Copy out the rows starting with the line containing "Click the rain" and going on through the last row, requests included, but scale every coordinate in the answers by 2.35 and round each to a whole number, with halves rounded up.

══ Data provided ══

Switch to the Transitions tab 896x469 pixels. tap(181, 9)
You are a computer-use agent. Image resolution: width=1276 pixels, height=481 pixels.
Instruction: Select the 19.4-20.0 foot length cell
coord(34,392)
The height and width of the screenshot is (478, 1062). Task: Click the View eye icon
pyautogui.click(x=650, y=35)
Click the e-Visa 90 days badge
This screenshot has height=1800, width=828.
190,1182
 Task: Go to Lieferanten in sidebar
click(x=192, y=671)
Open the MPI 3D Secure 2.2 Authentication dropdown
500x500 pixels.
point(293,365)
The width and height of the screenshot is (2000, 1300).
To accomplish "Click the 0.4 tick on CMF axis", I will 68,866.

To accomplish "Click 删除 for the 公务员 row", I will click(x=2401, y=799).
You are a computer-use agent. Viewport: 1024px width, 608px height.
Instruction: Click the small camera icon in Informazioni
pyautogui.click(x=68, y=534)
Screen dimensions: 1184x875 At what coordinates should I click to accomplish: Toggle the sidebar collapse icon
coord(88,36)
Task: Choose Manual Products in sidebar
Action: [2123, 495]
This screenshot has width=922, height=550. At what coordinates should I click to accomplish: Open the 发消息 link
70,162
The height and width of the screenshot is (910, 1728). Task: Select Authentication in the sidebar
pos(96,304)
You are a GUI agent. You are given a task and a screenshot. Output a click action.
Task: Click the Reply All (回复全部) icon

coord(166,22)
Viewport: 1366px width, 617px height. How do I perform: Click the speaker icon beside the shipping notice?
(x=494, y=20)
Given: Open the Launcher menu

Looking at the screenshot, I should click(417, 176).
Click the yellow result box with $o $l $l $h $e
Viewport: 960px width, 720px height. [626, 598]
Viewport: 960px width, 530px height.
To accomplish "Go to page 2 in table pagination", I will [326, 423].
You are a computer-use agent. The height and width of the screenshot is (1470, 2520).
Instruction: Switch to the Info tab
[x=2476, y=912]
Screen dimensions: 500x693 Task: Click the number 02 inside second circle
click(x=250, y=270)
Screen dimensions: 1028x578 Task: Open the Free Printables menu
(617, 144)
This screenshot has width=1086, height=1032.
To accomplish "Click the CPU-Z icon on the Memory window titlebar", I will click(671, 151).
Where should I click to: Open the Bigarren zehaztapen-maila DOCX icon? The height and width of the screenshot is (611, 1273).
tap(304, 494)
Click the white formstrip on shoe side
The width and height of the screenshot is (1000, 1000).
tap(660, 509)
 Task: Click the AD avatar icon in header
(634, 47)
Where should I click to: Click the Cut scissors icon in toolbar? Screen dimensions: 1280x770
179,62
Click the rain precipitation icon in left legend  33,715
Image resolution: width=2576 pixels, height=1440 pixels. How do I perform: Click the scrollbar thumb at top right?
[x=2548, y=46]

═══

> Result of the task
Click the rain precipitation icon in left legend  78,1680
Image resolution: width=2576 pixels, height=1440 pixels. How do I perform: Click the scrollbar thumb at top right?
[x=5988, y=108]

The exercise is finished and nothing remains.